Wir wissen ja, daß die Ampel von Grün auf Rot gesprungen ist, weil wir es mit eigenen Augen gesehen haben; die Möglichkeit des Irrtums in der visuellen Wahrnehmung, wie sie der Grenz- und Ausnahmefall des Rot-Grün-Blinden darstellt, kann uns dies Wissen nicht erschüttern.
Was unsere sensorischen Empfindungen uns anzunehmen gebieten oder nahelegen, ist keine Interpretation dessen, was wir sehen oder hören und was andere anders interpretieren könnten. – Es sei denn, einer sagt, das höre ich als gis, während der andere sagt, das höre ich als as (die sogenannte enharmonische Verwechslung) – doch hier entscheidet der musikalische Kontext.
Wir sehen im Ente-Hasen-Bild entweder das eine oder das andere; wir sehen kein diffuses Etwas und deuten es sodann als das eine oder andere. Und wenn wir plötzlich statt der Ente den Hasen sehen, haben wir nicht willkürlich die Interpretation geändert, sondern spontan den Aspekt gewechselt.
Primäres Wissen erwerben wir im primären Spracherwerb, wenn das Kleinkind die Mutter „Mama“ ruft und den Hund „Wauwau“; denn das sich über es beugende Lächeln dieses Gesichts entlockt dem Kind eben den einen Ausruf, das Tier mit dem wedelnden Schwanz den anderen.
Wir lernen das entsprechende Ding rot zu nennen, und sodann der Implikation inne zu werden, daß es nicht zugleich grün sein kann.
Wir lernen, alles was diesem Grün ähnelt, grün zu nennen, was diesem Hund ähnelt, Hund, und was diesem Menschen ähnelt, Mensch zu nennen.

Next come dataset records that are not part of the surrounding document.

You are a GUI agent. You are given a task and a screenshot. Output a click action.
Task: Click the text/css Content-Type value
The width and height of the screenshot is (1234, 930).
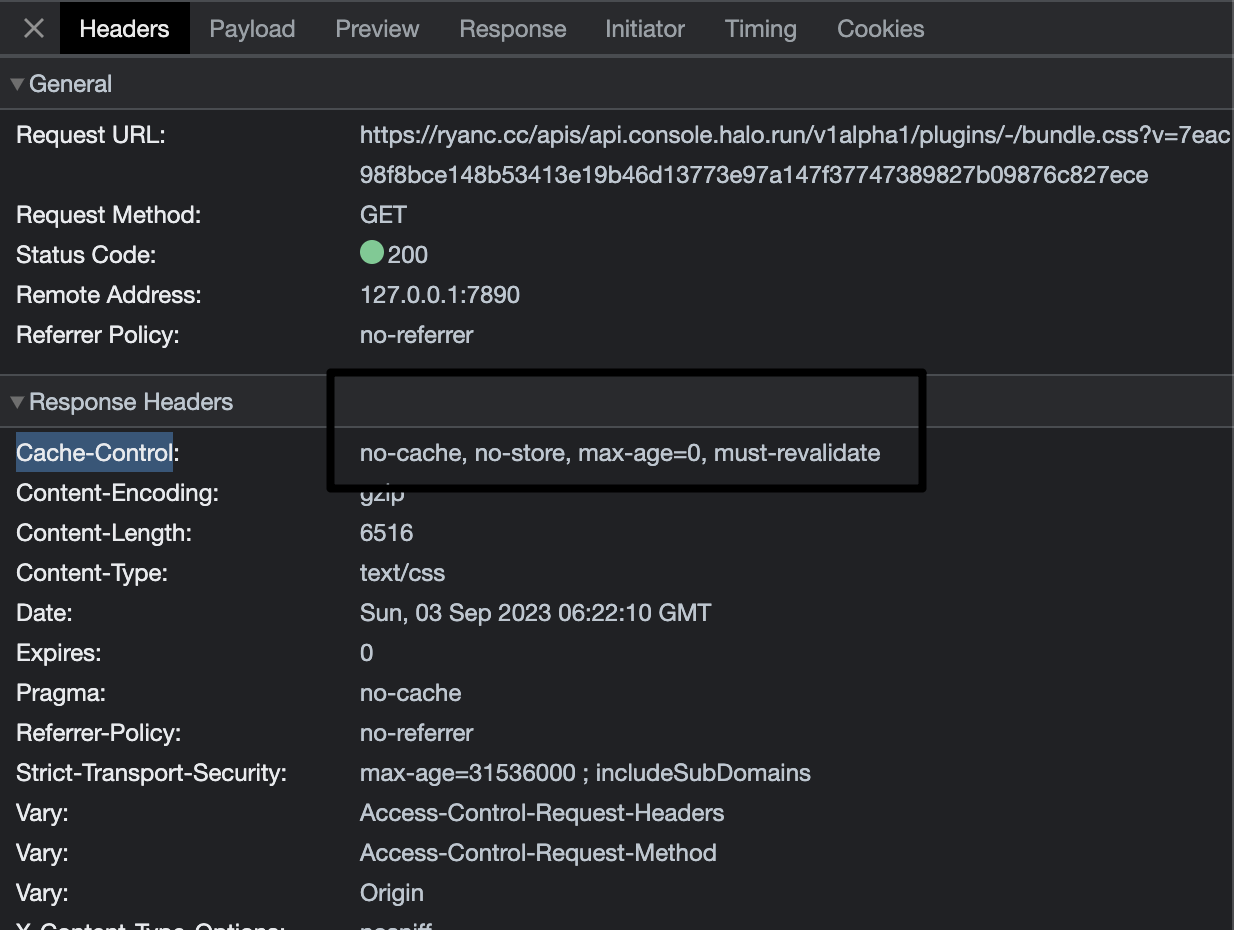coord(402,572)
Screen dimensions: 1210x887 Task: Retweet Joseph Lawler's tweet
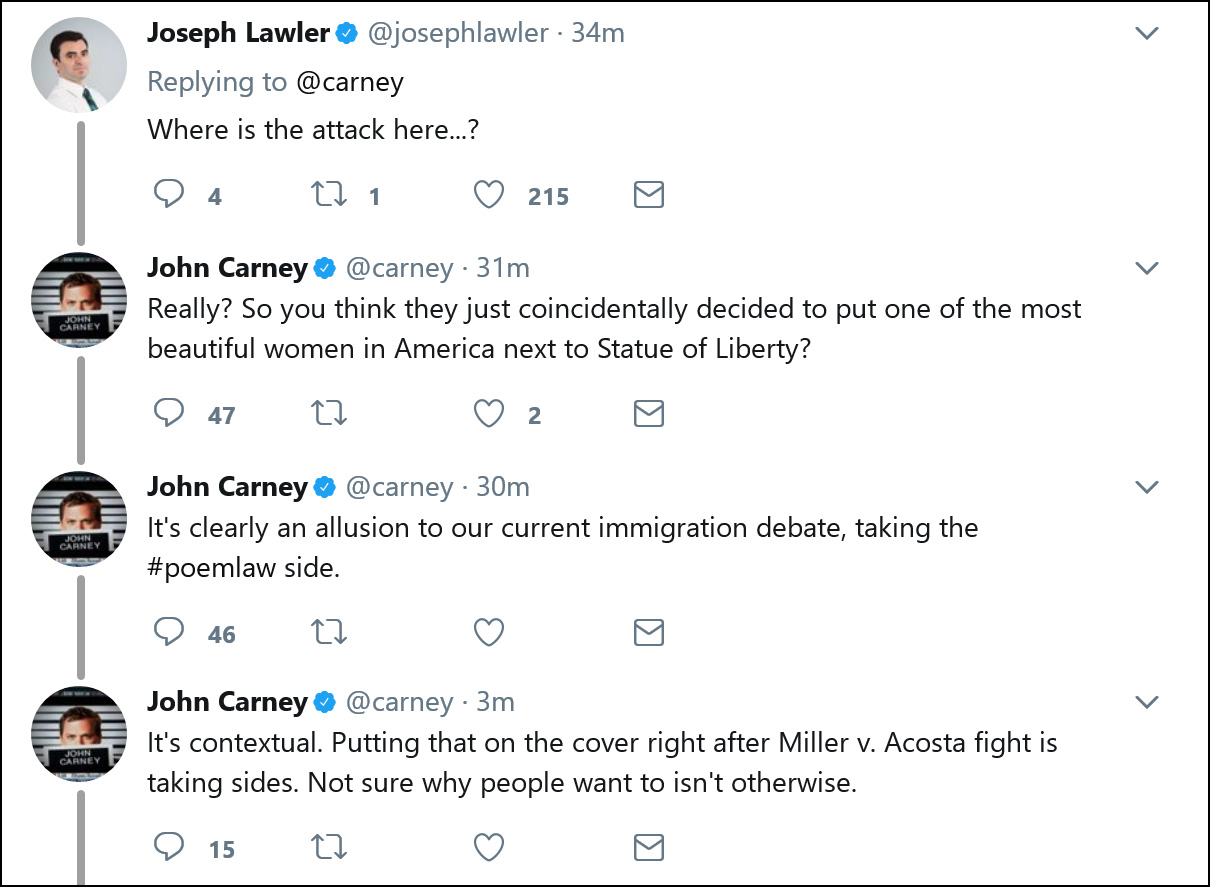pos(329,194)
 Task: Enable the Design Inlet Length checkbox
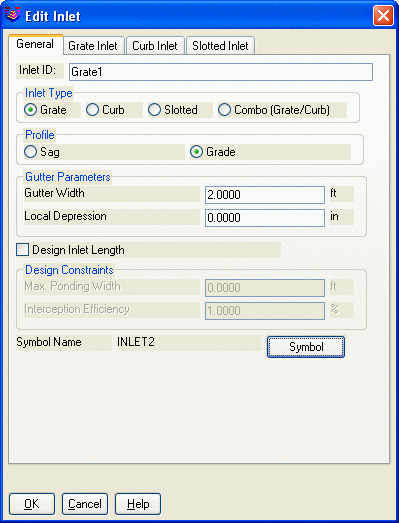[x=22, y=250]
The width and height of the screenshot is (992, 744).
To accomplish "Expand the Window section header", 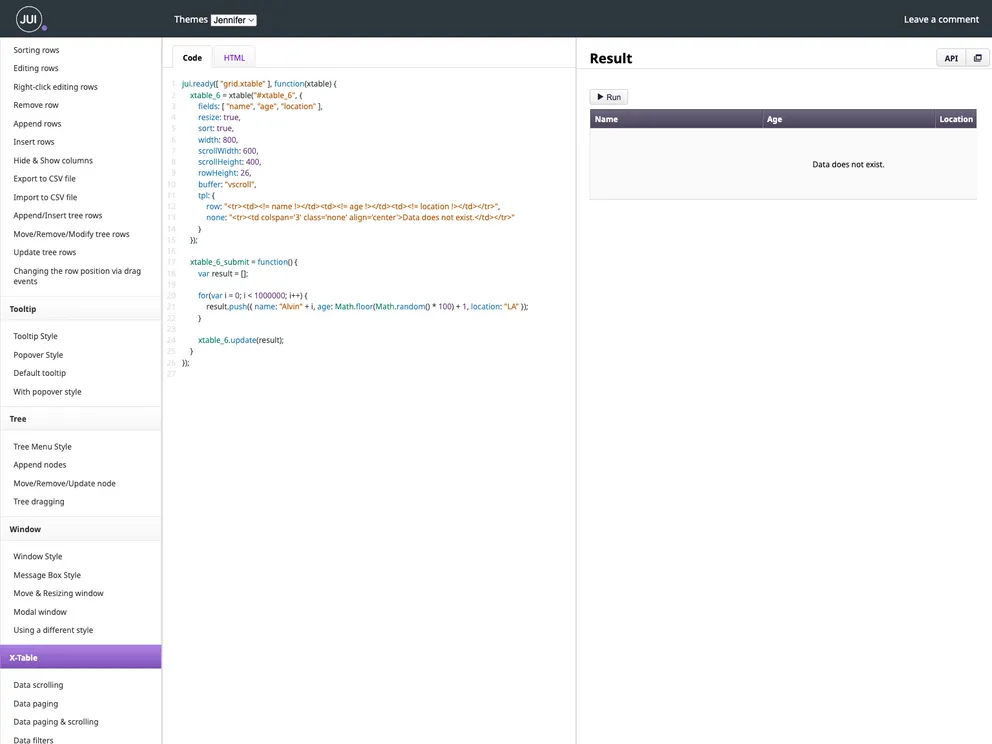I will coord(24,529).
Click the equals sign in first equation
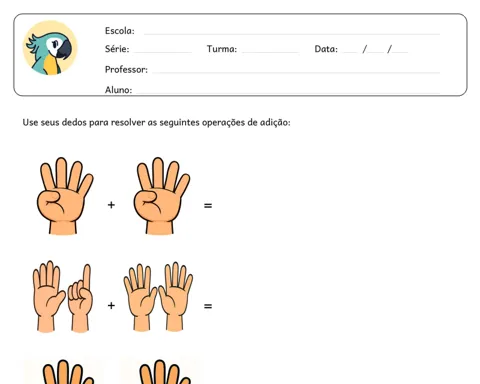This screenshot has width=480, height=384. pos(208,206)
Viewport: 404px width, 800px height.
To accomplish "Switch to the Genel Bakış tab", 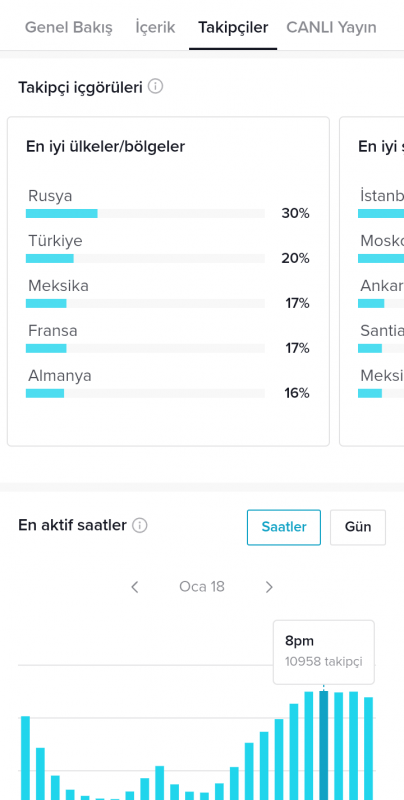I will coord(68,27).
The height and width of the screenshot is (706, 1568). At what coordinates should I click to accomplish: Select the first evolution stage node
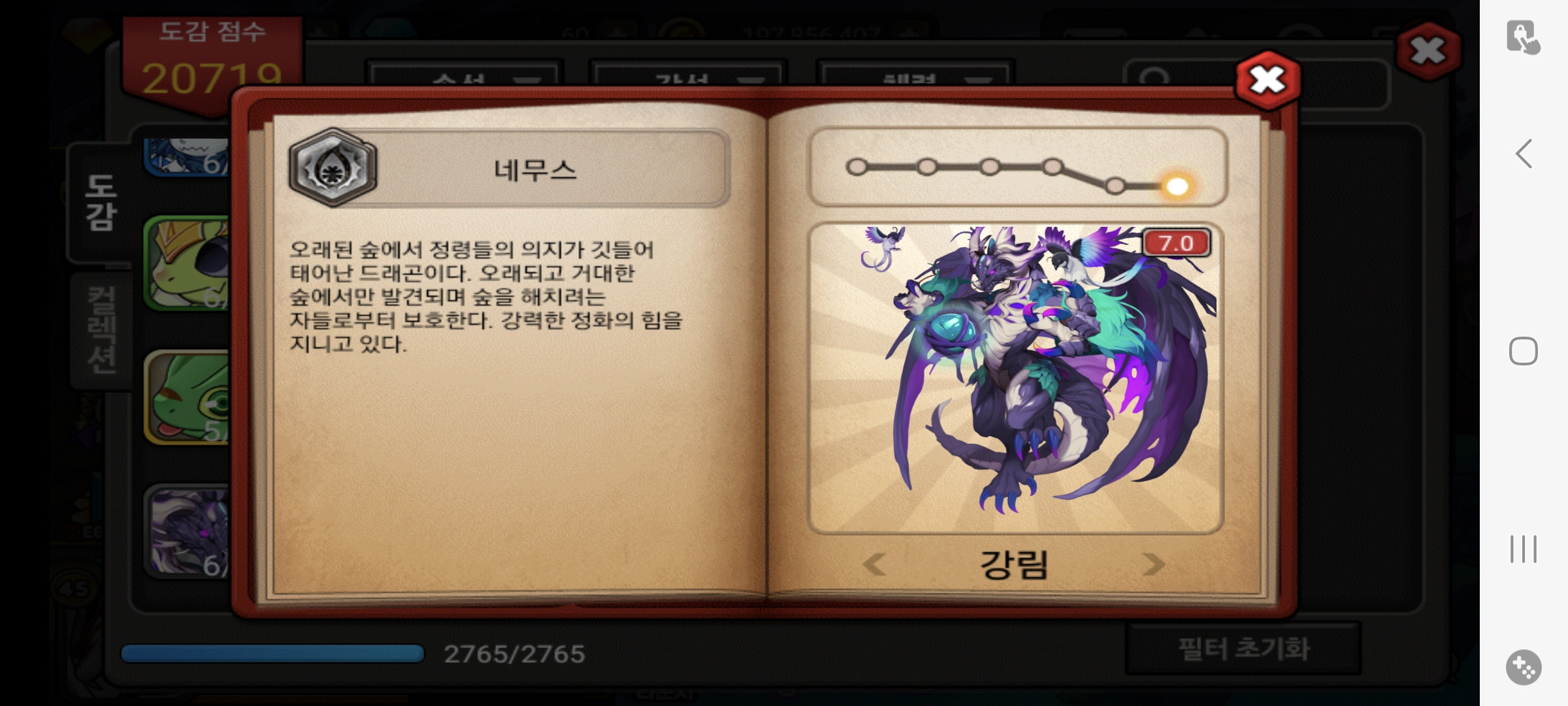point(857,167)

DDie philosophische Rede von der Erscheinung eines Dings ist irreführend; wir wissen, dies Etwas rot und als Tulpe zu benennen, nicht die Erscheinung, hinter der sich etwas anderes, etwas Unbekanntes, ein gänzlich der Wahrnehmung Entzogenes, ein Ding an sich, verbergen könnte.
Der Optiker weiß nicht aufgrund seiner Ausbildung und seines fachlichen Wissens, was Sehen ist.
Bach, der über ein außerordentliches Gehör verfügte, wußte nicht besser, was Hören heißt, als irgend ein kleiner Thomanerchorknabe.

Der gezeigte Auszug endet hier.